Raporda ayrıca, küresel enerji dönüşümünün hızlanmasının önündeki en büyük engellerden birinin karbonun halihazırdaki düşük fiyatı olduğu vurgulanıyor. McKinsey raporu, karbon yakalama, kullanma ve depolama gibi teknolojilerin benimsenmesini teşvik etmek için karbon fiyatının önemli ölçüde artırılması gerektiğini öne sürüyor.
Bu fiyat ayarlaması yapılmadan karbonsuzlaşma çabalarının hızlandırılması ve küresel iklim hedeflerine ulaşılması zor olacak. Çalışmada ayrıca küresel enerji dönüşümünün büyük ölçüde lityum, nikel ve kobalt gibi ham maddelerin bulunabilirliğine bağlı olduğu belirtiliyor. Düşük karbonlu teknolojiler için olmazsa olmaz olan bu malzemelerin tedariği, uzun geliştirme süreleri ve belirsiz talep nedeniyle sınırlıdır.

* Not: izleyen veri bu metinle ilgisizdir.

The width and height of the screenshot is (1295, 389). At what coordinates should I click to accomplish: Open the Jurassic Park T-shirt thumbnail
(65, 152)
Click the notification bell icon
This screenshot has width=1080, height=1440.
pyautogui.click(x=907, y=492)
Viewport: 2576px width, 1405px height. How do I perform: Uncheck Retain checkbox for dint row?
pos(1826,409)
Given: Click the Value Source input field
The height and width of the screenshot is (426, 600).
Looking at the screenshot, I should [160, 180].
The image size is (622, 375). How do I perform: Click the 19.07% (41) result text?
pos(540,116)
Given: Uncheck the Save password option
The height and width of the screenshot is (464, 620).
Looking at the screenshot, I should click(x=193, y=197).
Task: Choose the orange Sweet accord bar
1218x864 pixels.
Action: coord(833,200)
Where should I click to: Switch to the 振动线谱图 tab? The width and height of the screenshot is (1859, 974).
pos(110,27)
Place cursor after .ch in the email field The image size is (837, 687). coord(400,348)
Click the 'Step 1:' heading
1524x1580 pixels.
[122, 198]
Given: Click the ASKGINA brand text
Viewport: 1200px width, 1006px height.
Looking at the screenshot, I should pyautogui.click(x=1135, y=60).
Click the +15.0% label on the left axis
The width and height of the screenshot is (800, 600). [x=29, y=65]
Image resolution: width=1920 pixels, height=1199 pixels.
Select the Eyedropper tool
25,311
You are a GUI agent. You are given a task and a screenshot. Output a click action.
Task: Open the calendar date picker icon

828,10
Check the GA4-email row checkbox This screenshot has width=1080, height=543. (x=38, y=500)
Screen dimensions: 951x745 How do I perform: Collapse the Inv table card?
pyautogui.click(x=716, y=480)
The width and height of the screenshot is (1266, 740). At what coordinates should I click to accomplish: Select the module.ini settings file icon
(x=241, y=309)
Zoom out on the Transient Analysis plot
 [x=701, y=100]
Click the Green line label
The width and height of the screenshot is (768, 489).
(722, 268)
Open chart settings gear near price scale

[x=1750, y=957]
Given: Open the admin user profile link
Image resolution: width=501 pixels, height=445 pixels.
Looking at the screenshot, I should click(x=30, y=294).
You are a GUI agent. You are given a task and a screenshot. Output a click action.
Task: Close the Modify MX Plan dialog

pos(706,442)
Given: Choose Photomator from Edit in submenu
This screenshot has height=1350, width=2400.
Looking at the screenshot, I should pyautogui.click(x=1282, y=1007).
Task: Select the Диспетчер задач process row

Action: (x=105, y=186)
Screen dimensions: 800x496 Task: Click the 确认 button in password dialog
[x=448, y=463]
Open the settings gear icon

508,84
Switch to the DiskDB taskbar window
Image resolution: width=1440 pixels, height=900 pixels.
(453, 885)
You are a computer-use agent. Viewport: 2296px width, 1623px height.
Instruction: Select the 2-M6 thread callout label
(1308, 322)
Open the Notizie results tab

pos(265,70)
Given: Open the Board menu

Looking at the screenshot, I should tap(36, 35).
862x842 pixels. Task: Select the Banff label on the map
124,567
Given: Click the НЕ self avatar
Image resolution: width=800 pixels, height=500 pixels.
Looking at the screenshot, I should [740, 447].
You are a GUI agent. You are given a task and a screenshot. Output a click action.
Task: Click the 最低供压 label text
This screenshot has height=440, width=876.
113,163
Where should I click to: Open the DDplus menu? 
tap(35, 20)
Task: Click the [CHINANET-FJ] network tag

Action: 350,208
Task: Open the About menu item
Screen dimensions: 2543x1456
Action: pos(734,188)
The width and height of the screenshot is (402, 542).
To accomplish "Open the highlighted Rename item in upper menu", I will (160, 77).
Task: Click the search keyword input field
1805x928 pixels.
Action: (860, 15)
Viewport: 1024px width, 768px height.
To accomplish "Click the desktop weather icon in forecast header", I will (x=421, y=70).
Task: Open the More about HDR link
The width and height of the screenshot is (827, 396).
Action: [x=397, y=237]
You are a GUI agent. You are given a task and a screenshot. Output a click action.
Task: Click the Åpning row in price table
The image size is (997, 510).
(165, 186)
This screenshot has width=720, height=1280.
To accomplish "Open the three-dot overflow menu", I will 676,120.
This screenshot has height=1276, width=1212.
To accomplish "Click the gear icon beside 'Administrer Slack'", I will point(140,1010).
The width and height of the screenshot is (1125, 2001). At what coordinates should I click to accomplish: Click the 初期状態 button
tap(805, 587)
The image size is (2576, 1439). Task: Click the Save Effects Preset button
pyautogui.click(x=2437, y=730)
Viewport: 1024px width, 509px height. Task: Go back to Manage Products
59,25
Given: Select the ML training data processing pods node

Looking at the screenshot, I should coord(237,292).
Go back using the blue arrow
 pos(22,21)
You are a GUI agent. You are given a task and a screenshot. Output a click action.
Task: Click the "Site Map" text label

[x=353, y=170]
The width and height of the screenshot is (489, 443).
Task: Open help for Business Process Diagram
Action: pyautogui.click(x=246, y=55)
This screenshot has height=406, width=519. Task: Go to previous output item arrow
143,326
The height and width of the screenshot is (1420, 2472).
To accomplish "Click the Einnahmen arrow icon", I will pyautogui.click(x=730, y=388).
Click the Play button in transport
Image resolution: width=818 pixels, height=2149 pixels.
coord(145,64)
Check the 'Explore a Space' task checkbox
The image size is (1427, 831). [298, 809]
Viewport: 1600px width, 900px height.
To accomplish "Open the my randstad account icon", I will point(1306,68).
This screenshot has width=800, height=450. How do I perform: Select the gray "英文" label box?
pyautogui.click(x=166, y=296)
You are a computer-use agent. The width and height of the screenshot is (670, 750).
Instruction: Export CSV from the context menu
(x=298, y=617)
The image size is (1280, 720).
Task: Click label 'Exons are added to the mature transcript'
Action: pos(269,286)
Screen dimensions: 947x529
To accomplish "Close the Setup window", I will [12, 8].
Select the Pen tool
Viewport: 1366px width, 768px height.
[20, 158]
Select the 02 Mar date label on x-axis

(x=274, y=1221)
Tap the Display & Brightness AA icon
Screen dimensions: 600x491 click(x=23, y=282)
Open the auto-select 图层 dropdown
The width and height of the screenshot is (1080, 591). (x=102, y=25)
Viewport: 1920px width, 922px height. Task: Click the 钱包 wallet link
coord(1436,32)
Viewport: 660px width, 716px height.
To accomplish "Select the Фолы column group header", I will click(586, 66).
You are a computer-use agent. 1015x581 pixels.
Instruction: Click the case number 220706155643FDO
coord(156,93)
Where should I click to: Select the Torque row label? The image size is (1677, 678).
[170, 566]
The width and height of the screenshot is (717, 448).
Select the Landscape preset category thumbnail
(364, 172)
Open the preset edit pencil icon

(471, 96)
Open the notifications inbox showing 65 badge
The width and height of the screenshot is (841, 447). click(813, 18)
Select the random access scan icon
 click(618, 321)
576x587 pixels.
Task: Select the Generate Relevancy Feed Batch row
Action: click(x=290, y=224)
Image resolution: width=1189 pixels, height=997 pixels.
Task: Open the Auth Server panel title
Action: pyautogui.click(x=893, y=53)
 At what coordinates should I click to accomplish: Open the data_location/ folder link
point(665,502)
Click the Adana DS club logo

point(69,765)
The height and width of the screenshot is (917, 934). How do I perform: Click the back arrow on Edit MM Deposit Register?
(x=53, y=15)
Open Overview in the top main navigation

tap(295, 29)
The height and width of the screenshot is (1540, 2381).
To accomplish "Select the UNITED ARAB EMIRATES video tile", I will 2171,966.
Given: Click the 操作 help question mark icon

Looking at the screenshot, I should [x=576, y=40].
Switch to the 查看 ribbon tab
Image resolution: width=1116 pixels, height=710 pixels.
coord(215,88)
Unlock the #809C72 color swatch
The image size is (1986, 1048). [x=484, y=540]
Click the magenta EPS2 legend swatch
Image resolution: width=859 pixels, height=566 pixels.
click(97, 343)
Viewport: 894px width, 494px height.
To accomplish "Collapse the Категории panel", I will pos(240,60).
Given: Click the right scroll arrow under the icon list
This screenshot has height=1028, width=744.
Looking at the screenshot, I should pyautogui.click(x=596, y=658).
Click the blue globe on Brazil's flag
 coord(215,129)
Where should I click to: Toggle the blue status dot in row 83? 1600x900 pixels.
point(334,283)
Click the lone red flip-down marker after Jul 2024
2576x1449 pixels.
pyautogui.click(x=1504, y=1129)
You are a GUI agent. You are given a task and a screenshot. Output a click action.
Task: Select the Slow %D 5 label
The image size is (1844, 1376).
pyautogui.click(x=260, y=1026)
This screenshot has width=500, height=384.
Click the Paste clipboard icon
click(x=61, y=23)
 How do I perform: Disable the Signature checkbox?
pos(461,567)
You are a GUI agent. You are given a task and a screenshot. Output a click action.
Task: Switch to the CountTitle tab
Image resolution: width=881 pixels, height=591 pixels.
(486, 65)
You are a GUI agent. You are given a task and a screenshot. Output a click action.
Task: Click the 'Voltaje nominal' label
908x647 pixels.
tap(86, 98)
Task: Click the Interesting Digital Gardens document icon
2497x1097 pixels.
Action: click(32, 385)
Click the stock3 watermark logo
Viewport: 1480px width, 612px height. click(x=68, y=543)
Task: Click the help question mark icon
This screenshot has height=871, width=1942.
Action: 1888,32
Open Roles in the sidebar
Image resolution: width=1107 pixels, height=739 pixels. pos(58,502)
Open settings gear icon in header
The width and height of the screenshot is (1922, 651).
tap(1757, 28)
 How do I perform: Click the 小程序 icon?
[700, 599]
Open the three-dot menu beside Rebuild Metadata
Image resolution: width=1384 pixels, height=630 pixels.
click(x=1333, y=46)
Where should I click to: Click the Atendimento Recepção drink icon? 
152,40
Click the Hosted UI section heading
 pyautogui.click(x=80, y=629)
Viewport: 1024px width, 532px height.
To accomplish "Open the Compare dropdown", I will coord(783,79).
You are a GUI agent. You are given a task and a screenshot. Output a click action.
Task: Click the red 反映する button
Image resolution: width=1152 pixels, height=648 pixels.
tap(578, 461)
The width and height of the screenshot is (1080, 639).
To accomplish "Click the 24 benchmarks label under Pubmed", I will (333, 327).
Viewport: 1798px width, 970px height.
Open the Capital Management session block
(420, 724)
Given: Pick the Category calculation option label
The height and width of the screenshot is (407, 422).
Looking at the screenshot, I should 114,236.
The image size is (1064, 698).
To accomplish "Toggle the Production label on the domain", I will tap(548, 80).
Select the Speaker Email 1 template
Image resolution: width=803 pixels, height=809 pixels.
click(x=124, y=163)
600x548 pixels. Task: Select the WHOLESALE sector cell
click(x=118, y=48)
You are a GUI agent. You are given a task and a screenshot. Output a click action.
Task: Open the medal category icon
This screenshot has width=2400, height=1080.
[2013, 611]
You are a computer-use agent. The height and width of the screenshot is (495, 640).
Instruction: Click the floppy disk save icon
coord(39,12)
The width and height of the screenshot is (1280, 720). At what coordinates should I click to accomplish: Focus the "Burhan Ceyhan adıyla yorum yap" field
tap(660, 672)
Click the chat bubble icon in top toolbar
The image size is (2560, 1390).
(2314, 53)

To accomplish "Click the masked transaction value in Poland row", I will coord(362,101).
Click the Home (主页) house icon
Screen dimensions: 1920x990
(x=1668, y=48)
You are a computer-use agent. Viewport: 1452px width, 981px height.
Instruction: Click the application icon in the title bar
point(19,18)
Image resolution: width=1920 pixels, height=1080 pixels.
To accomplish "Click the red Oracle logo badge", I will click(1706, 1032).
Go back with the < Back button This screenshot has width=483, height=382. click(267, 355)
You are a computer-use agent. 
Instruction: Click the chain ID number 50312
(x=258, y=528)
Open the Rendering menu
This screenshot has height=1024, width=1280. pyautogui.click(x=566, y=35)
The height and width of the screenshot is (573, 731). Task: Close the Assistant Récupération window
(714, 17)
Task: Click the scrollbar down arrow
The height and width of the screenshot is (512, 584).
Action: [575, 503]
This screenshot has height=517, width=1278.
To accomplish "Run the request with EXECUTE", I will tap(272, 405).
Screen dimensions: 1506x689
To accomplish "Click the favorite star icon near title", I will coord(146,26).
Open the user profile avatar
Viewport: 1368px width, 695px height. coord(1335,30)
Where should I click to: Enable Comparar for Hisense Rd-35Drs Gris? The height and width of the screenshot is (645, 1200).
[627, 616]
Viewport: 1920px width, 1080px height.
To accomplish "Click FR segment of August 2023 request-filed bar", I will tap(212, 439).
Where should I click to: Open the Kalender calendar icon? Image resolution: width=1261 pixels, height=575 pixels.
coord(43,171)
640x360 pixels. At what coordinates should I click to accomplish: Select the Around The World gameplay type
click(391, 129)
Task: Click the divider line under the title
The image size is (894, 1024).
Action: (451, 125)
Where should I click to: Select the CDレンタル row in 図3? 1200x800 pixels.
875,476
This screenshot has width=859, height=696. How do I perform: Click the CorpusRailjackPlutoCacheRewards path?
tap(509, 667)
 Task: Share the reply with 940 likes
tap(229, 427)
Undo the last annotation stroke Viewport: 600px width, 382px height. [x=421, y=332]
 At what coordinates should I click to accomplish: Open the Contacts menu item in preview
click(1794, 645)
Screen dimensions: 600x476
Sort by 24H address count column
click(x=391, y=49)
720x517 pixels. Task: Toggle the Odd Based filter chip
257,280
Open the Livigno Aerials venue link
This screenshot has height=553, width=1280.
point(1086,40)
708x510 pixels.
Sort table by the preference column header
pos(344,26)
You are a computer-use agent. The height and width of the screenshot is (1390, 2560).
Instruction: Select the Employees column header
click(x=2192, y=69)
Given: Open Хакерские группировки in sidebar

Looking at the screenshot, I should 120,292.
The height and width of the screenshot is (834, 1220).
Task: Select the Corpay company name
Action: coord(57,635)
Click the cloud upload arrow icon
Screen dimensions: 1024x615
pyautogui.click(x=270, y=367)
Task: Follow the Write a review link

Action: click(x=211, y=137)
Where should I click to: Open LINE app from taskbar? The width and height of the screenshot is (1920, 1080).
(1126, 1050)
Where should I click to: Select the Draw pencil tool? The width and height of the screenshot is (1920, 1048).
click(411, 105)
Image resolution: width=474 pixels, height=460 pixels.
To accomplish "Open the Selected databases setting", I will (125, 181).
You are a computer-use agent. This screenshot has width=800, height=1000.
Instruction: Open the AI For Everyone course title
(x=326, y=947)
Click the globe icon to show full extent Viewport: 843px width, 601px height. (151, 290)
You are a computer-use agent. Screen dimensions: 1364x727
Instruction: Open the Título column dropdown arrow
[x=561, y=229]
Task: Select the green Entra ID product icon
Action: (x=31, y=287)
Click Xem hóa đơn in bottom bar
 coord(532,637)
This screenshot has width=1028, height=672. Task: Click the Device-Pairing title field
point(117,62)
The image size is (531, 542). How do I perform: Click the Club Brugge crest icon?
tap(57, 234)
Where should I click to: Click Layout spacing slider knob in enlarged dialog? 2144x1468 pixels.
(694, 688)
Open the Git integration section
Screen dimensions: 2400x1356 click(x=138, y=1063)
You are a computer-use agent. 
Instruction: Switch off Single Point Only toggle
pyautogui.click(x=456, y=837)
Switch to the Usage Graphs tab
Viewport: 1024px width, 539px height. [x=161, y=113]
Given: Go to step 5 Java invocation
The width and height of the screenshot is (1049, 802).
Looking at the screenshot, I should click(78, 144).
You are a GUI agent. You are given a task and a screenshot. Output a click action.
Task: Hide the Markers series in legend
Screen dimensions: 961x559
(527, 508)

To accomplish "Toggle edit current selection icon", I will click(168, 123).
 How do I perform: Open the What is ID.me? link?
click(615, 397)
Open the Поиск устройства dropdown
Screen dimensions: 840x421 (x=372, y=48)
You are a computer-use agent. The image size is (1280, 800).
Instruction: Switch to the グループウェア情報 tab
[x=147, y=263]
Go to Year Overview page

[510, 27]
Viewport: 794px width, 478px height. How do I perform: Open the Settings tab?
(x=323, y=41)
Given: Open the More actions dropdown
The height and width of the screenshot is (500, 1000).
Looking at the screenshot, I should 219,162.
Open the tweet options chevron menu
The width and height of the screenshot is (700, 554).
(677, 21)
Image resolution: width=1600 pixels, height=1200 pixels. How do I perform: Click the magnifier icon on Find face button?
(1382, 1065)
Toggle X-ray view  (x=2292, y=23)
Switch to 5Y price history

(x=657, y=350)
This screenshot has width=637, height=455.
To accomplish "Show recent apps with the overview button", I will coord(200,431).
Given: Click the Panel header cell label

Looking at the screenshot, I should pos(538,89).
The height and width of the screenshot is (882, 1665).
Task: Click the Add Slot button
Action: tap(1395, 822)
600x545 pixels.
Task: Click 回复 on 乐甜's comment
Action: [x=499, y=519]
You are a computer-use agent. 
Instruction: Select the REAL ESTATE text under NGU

Bu durum yatırımcıların yeni madencilik ve işleme projelerini meşrulaştırmasını zorlaştırıyor. Jeopolitik gerginlikler ve iç enerji güvenliği endişeleri tedarik zincirlerini daha da karmaşık hale getiriyor. Buna karşılık ülkeler, kritik malzemeler için paralel tedarik zincirleri geliştiriyor ve bu durum daha temiz enerji kaynaklarına geçişi yavaşlatabilir.